The features of NF2 are restricted almost entirely to tumors of the nervous system (particularly schwannomas) with few skin or non-nervous system related abnormalities. NF2 is generally noticed during young adulthood, most commonly with hearing loss with the development of vestibular schwannomas or with other symptoms secondary to meningiomas or spinal schwannomas. The average age of symptom onset in patients with NF2 is about 20 years, while the average age of diagnosis is at about age 28.
Symptoms and Treatment
NF2, also known as “central NF” is much less common than NF1. The severity of symptoms varies widely from patient to patient.
Other features which may be seen in patients include:
- Meningiomas - tumors arising from the covering of the brain or spinal cord. They occur in about half of patients with NF2. Treatment is surgical unless the tumor is inaccessible, in which case, radiation therapy may be considered.
- Schwannomas - benign tumors arising from the nerves. This is the most prevalent tumor type in NF2. About 98 percent of patients with NF2 develop tumors on the auditory nerve, called vestibular schwannomas. NF2 is usually not diagnosed until late adolescence or early adulthood when symptoms, often hearing loss, associated with these tumors typically occur. In addition to vestibular schwannomas, tumors can occur along other cranial nerves (particularly the trigeminal nerve), spinal roots and peripheral nerves. Auditory symptoms, like hearing loss or ringing in the ears, are usually the first symptom caused by their growth. They are usually slow growing and cause slow deterioration in hearing. Eventually, balance and other cranial nerve functions may become impaired. Brainstem compression and obstructive hydrocephalus (water on the brain) can occur. The decision to treat is highly individualized and depends on the degree of hearing loss, the size of the tumor, the presence and degree of contralateral symptoms and the presence of signs or symptoms of other cranial nerve or brainstem dysfunction. Treatment is usually surgical, though radiation therapy and radiosurgery are also used. Depending on the type and extent of surgery, hearing loss may be worse post-operatively and may be accompanied by facial or other cranial nerve palsies and headache. Small tumors can often be removed with preservation of hearing. Surgery for larger tumors carries a higher risk of deafness and other cranial nerve dysfunction. For patients who are surgically deafened, one option may include the placement of an auditory brain-stem implant (ABI), which is essentially a cochlear implant with a modified proximal electrode. Schwannomas arising from other cranial nerves are generally surgically removed if necessary. Spinal schwannomas occur in up to 80 percent of patients with NF2, though most are small and asymptomatic. They are slow-growing. Surgical resection is performed in patients with severe or progressive symptoms. Peripheral schwannomas can arise on any peripheral nerve and can cause pain or weakness.

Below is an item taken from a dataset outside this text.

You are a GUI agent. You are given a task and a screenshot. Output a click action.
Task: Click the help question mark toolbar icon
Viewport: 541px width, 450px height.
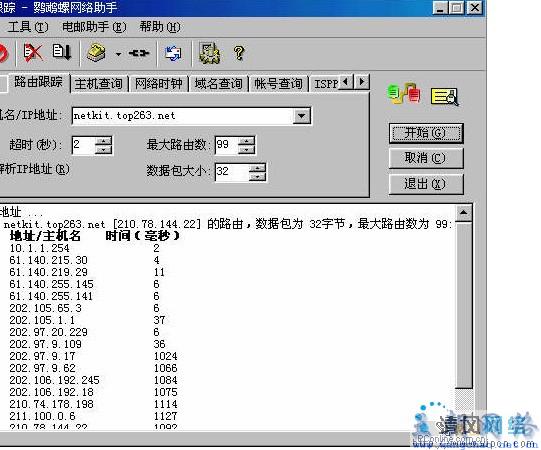pyautogui.click(x=239, y=53)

- Tumors of the spinal cord - glial tumors, including ependymomas and astrocytomas, are also more prevalent in patients with NF2. Again, treatment is generally primarily surgical, performed when they become clinically significant.
An initial evaluation of persons with NF2 should include neurologic and ophthalmologic examinations, formal audiologic testing, and a gadolinium enhanced MRI of the brain with thin cuts through internal auditory canals for most patients. A spinal MRI should be considered if there are signs or symptoms suggestive of spinal cord injury. Genetic counseling, including consideration of genetic and/or radiologic screening of at risk relatives should also be provided.
Any new neurologic signs or symptoms need to be evaluated promptly in patients with NF2. For most patients, yearly evaluations should include a thorough clinical/neurologic exam, audiologic testing and brain MRI. Serial spine MRIs need only be performed in patients with known large or symptomatic spinal tumors.